Before kids, conversion vans are an old favourite of club crawlers. Having a mood-lit, dodge bedroom just a few feet from the club was a handy shortcut in the leisure suit years all the way up to Zima's glory days. But the conversion van has been eroding since 1990 and the industry’s concerned. Only Ford and GM are still in the factory conversion business and they’re not happy. Conversion vans are cheaper than the nicer SUVs.. While their club cache has totally fizzled away, you can still score some super dad points by financing the crap out of one.
Last year, GM has partnered up with some van converters to form the Conversion Van Marketing Association. Their big marketing coup? Well, in GM tradition - they’re slashing prices. You can now get over five grand off of one. Five grand! That’s a lot of road trip comfort for about the price of a Tahoe.
Conversion vans need a major make-over. It can’t just be about tailgaters and doin’ it - conversion vans have to become places people want to hang out. Someone has to prefer them to a limo, an H2 with TVs or an afterhours at someone’s apartment. Pictures of conversion vans are disturbing: gray cloth, fake wood panels and airplane aisle lights. What the vans need is to regain their self-esteem.
At least when people installed waterbeds and floor-to-ceiling shag in their vans decades ago, they were serious about making them cool places to be. Why not make today’s vans just as confident, with insides like a VIP room or a private club instead of a Howard Johnson room. Even if the average Nascar dad can’t cough up for a pimped out van - it’ll still help save an automotive tradition.
Saturday, March 4
- Better than hybrids or just for eurotrash?

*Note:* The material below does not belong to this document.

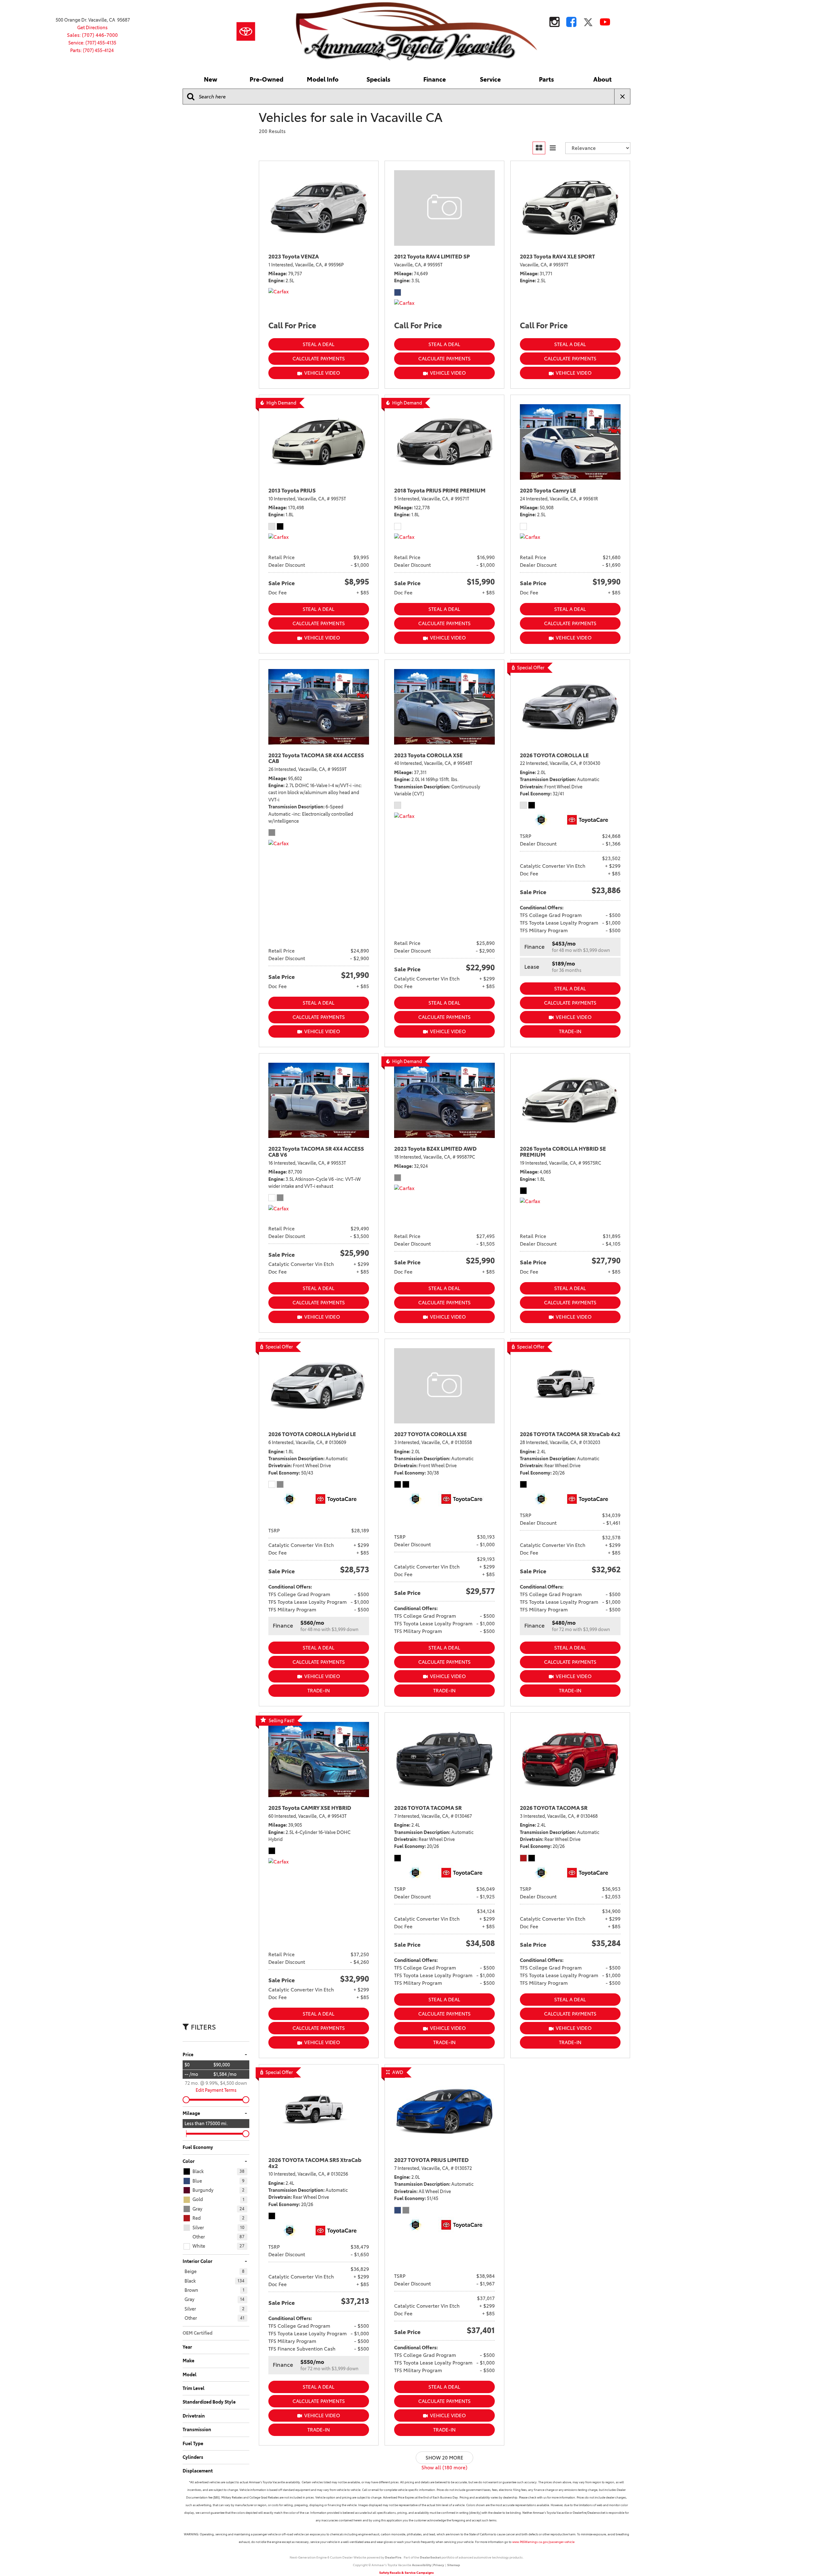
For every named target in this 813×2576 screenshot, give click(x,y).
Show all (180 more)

It smells like ass, doesn’t cost that much and usually means very little acceleration. No, it’s not Taco Bell's steak quesadilla. It’s diesel power! While everyone and their mama, including the latest consumer reports announcement, is jumping onto the hybrid wagon - diesel is still seen as being just for trucks and buses. The truth is, when USA Today (the thinking man’s toilet paper) drove a Prius and a VW Jetta TDI from Detroit to D.C. - the Vdub got six more MPG than the Toyota, which got 38. That’s also 6 less than Consumer Reports got out of their Prius.
I have a hard time advocating that people drive diesels. Compared to the futurism and political cache of hybrids, diesels don’t seem to have a lot going for them. In city centers, hybrids are the way to go. Diesel smoke (proven to cause cancer) spewing from buses and slow-moving traffic produces a black cloud that hovers at street level. London cabs are all diesel - go smell that place. Hybrids, meanwhile spew nothing at those low speeds. It’s a better technology for taxis, police cars, meter maids and buses.

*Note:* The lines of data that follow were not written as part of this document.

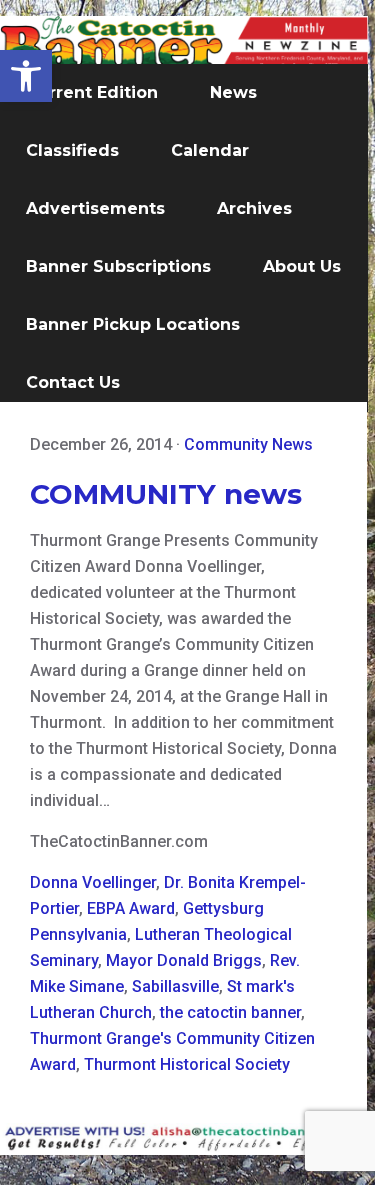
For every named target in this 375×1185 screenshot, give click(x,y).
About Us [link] (302, 266)
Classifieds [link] (72, 150)
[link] (26, 76)
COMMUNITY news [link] (166, 494)
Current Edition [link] (92, 92)
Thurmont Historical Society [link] (187, 1064)
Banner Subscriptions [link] (118, 266)
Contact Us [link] (73, 382)
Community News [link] (248, 444)
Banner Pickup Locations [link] (133, 324)
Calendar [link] (210, 150)
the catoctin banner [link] (230, 1012)
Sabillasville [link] (175, 986)
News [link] (233, 92)
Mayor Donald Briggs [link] (184, 960)
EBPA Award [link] (131, 908)
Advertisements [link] (95, 208)
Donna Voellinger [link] (93, 882)
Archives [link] (254, 208)
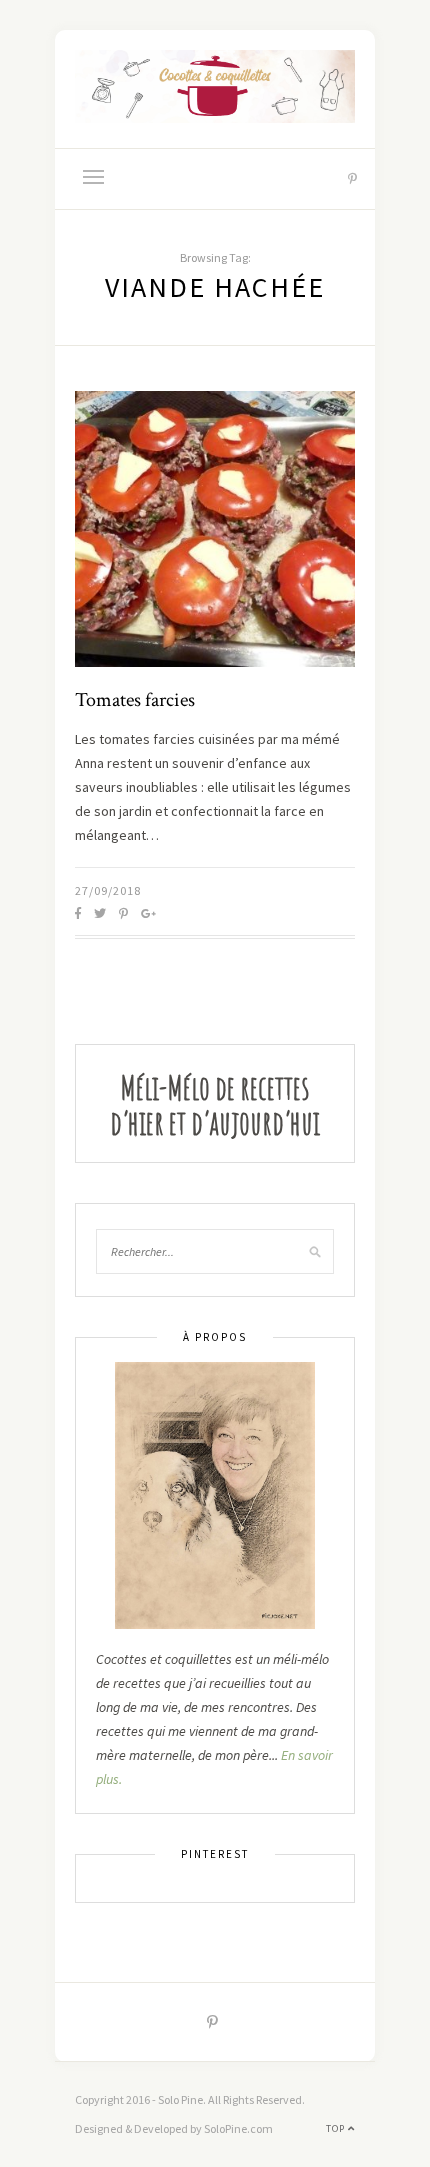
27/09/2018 (108, 890)
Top (337, 2128)
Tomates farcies (135, 700)
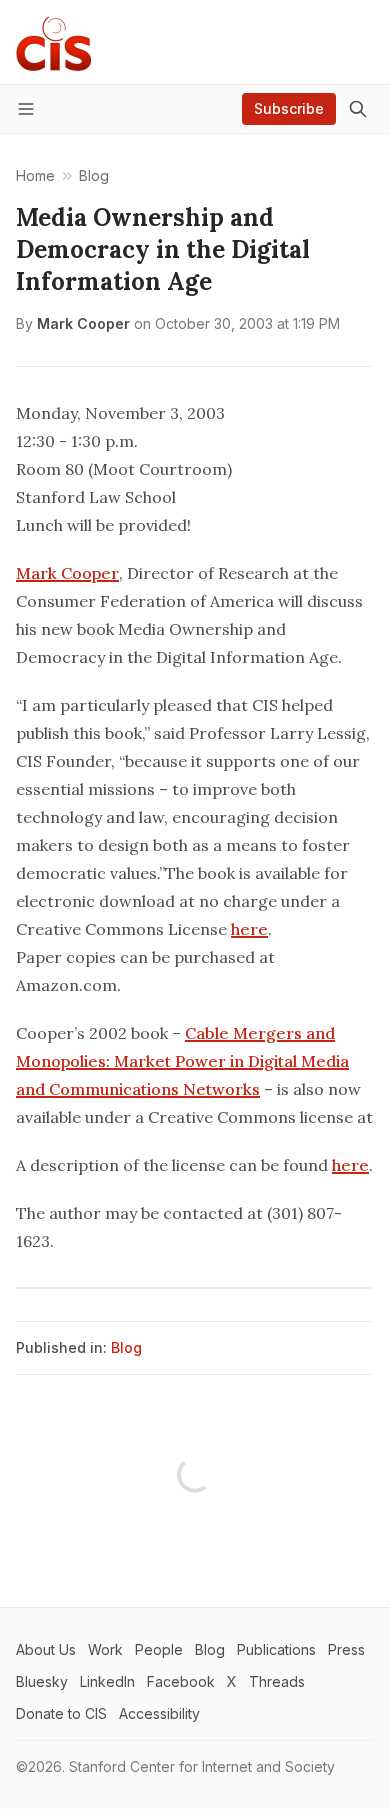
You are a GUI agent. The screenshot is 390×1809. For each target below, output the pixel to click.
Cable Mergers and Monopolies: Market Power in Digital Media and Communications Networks (182, 1061)
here (249, 929)
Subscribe (289, 108)
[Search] (358, 109)
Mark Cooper (83, 323)
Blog (126, 1347)
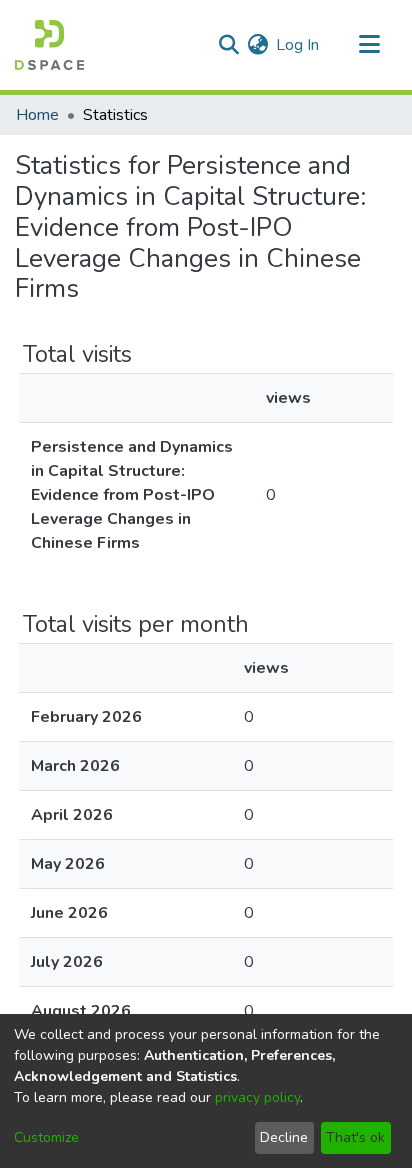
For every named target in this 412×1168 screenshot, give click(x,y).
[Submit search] (228, 45)
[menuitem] (257, 45)
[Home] (49, 45)
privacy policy (257, 1097)
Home (37, 115)
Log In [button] (298, 45)
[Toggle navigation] (369, 45)
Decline (284, 1137)
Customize (46, 1137)
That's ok (355, 1137)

Fair enough, but at highway speeds, like on USA Today’s trip, and most other USA driving, diesels make tons more sense than the overhyped hybrids. Diesel fuel costs around 15% less and the extra cost of the car is often as little as 300 bucks (in the case of the Passat). This is compared to the $2,700 you’ll add to your Escape XLT Sport to get the Hybrid. Diesels are also not quite as slow as they used to be. There's diesel bimmers in europe that make close to 300 hp!

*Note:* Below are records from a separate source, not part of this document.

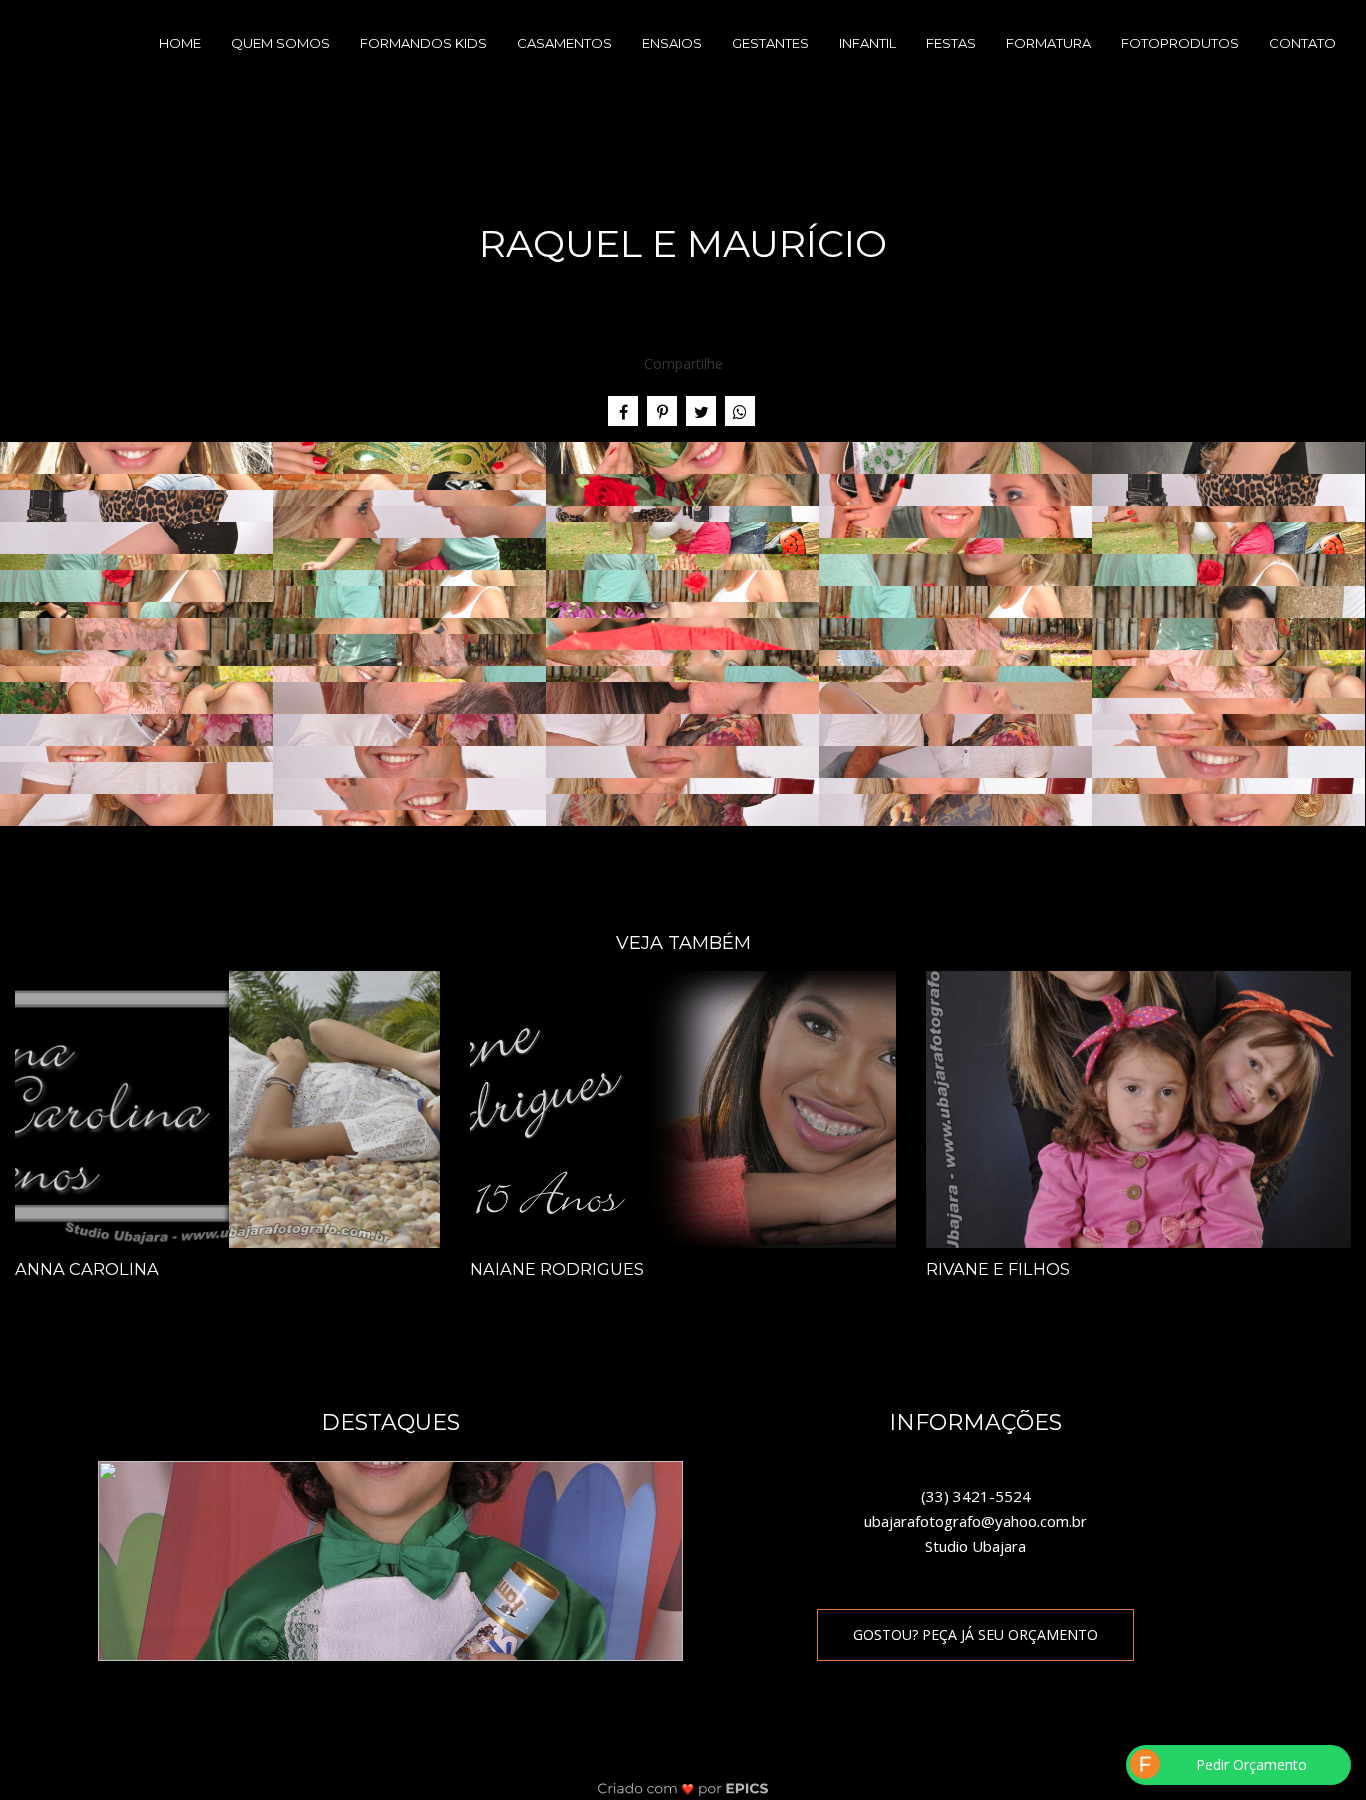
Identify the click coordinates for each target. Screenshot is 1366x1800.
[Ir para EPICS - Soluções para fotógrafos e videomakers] (683, 1787)
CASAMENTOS (564, 43)
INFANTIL (867, 43)
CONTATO (1302, 43)
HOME (180, 43)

Compared to Ethanol, there aren’t diesel versions available for most cars sold in the US. Instead, cars like the Volkswagen Golf, Mercedes E type and BMW offer diesel engines in the States - a BMW X5 diesel's coming soon - meaning you’ve got little choice but to go German. If that ain’t your thing - you have a wide variety of massive, American trucks to choose from! Ford, GM and Dodge make awesome diesel trucks in both regular and dually variety! There’s also the Hummer H1 and the International RTX (both pictured) to help reduce our dependence on foreign oil!